Ny Bradley will tell you her Sioux Falls move has been nothing short of a love story – on multiple levels.
“My now fiance, Donny, and I met seven years ago and were madly in love in Texas,” she began. “He decided he was going to go to trucking school and do well, and he went off and did that, and I was working as a nurse.”
Donny’s job led him to settle in Sioux Falls, but when he asked Ny if she’d be willing to move too, she said no.
“Sioux Falls is an excellent hub for truckers. The roads are very truck-friendly, and he’s right in the middle of the country, so he’s home every five or six days, which is unheard of for truckers,” she said.
“It’s best for his balance, and I understood that, but I was only 25 or 26 years old and wanted to travel and learn music.”
Bradley’s path led her from her native Texas to Los Angeles, where she continued to work as a nurse and went to school for music production with training in audio engineering.
But the two stayed in touch and after reconnecting last year realized “we were each other’s person,” she said. “For both of us, it was something where there was no question.”
After visiting Sioux Falls twice, “it was enough for me to realize I loved it, to my surprise,” Bradley said. “I don’t feel a need anymore to experience the fast life and these big parties, not that Sioux Falls doesn’t have places for that, but I realized what I wanted was to be in a community where I felt connected. That’s why I love being here. I’ve been here like a month, but every time I visited, people were amazing and so friendly.”
It didn’t take her long to connect to a like-minded community. After posting a message on Reddit asking about the electronic dance music, or EDM, scene in Sioux Falls, a response immediately suggested she check out an event being held at Full Circle Book Co-op downtown.
She met the host, himself a transplant from New York, “and he said there isn’t much of a scene here, so we decided to partner in some way to bring forward more EDM here,” she said. “Me being a DJ and producer and him being in management event coordination, we just meshed, and we’re going to make it happen. I think a lot of people in Sioux Falls, especially the younger generation, will be interested in hearing electronic music and not having to go to Coachella or New York to hear something, so that’s what we’re going to do.”
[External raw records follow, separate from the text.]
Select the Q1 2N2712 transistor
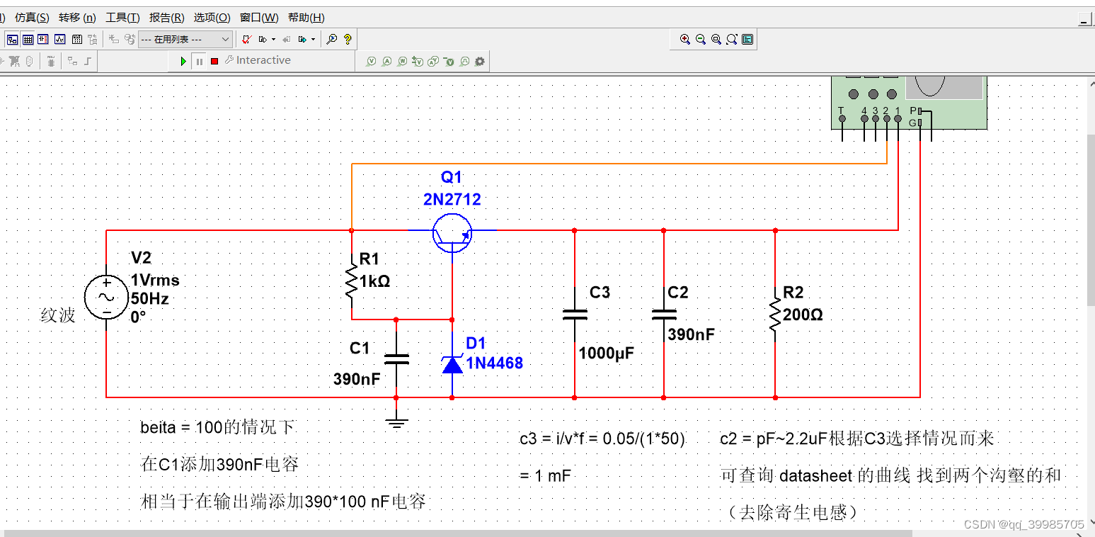 pyautogui.click(x=452, y=232)
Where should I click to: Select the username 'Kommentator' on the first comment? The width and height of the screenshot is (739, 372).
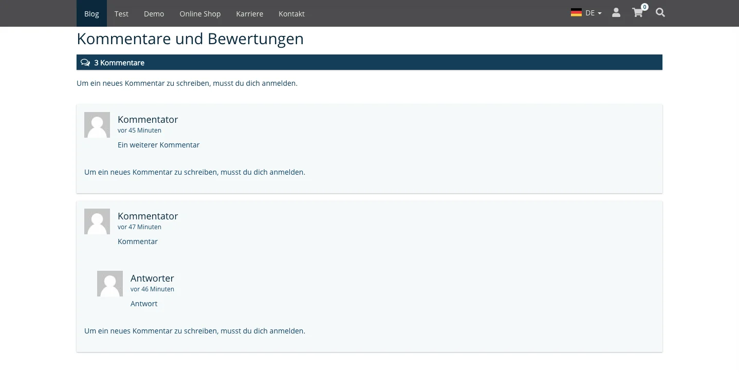147,119
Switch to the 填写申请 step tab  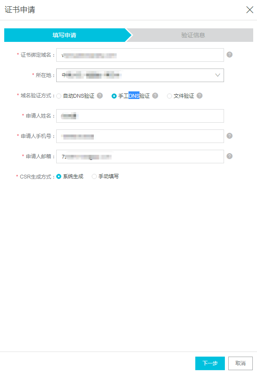click(x=64, y=35)
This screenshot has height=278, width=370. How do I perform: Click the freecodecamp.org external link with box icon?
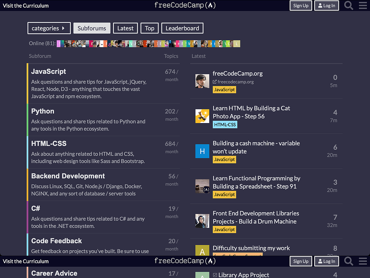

Bradley also is far from leaving her nursing career behind. While music became her outlet working as a COVID nurse during the pandemic, she held onto a dream of being a pediatric nurse in labor and delivery or the neonatal intensive care unit.
“I’ve been in critical care and worked as a COVID nurse and did a lot of medical surgical pediatric, but in LA, every time I would apply, they would tell me I needed two years of NICU experience. Well, without getting hired, how would I get it?” she said.
While she moved to Sioux Falls without a job, she applied for two at Avera Health on the drive east.
“I applied to the mother-baby unit and the NICU, and I was offered both positions,” she said. “I’m now a NICU nurse, and I start in a few weeks. I’m over the moon. I can’t tell you how much I’m falling in love with Sioux Falls. I’ve had dreams where I’ve been a baby nurse, and now that dream is coming true. My family dreams are coming true as is finding that community where it feels like this is a great place to have kids or have a startup, depending on what I do with my music.”
In the meantime, look for her at the next House Dance Music Show at Full Circle Book Co-op on Nov. 18 when she’ll be DJing, beginning at 10 p.m.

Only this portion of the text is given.